## Visual Integration for Bayesian Evaluation (VIBE) 2.0

** Category** Cross-Omics>Agent-Based Modeling/Simulation/Tools

** Abstract** Visual Integration for Bayesian Evaluation (VIBE) 2.0 is a stand-alone software tool that allows a user to explore the effects of including or excluding specific data sources such as transcriptomic, proteomics, metabolomics, biochemistry, and function in a Bayesian fusion analysis.

It offers a simple and flexible approach to fuse complementary datasets and dynamically evaluate the contribution of each dataset.

VIBE works by integrating probability models from multiple data streams.

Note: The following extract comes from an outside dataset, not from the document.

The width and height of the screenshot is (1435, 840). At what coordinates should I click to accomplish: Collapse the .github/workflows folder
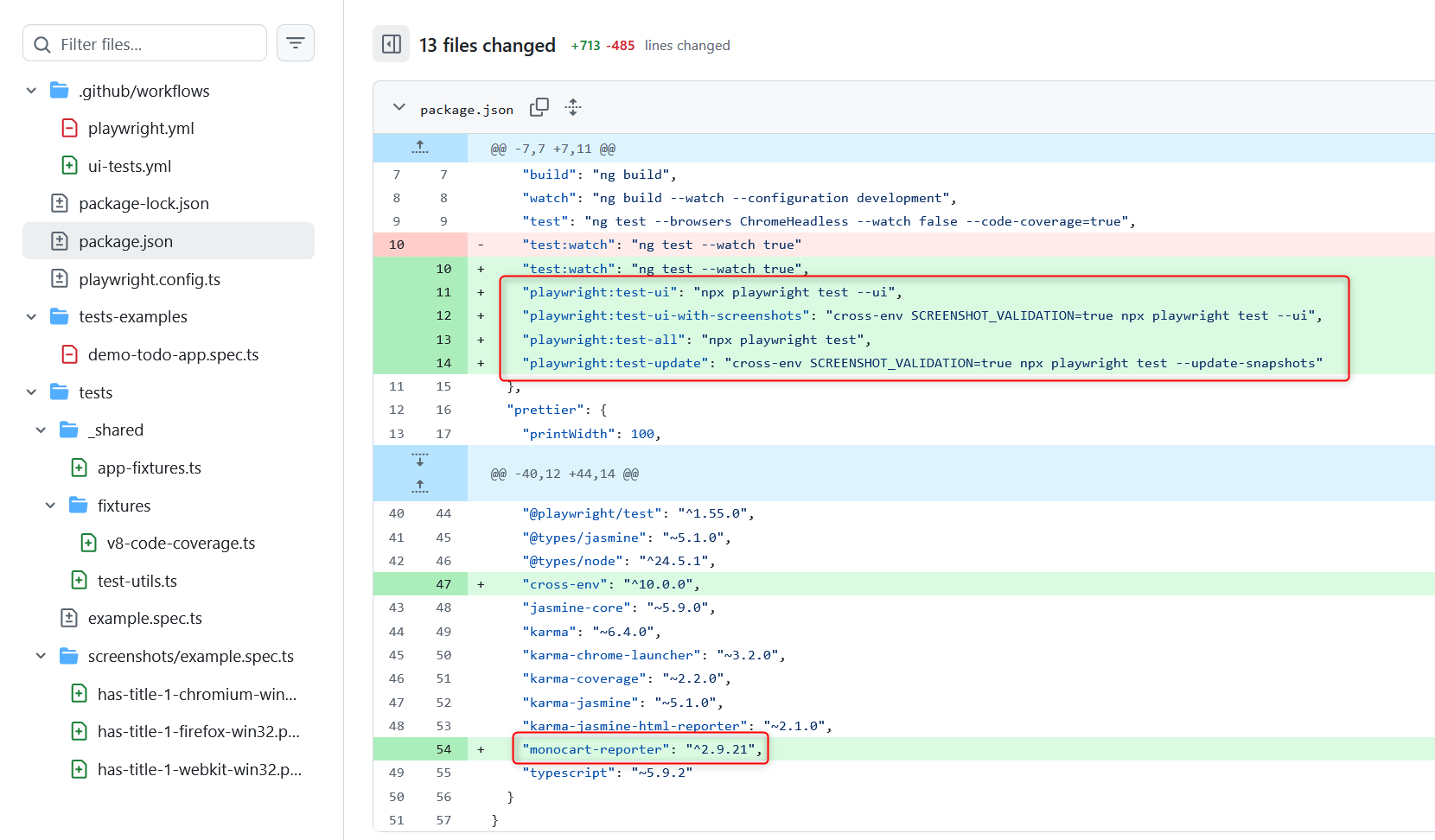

The software can either ingest precomputed ‘probability models’ or create them from the raw data.

The statistical methods used to derive the probability models and the data that is included in the fusion can be modified on the fly to analyze the system dynamically.

VIBE 2.0 Analysis Capabilities --

VIBE 2.0 takes as input either raw datasets or precomputed probability models for each data type.

The probability model is a matrix where each value (i, j) is the probability of observing a specific known experimental group (j) given a sample (i) associated with one or more datasets.

To create these probability models VIBE uses statistical learning algorithms, including naïve Bayes classification, degree of association, k-nearest neighbors, and multinomial logistic regression.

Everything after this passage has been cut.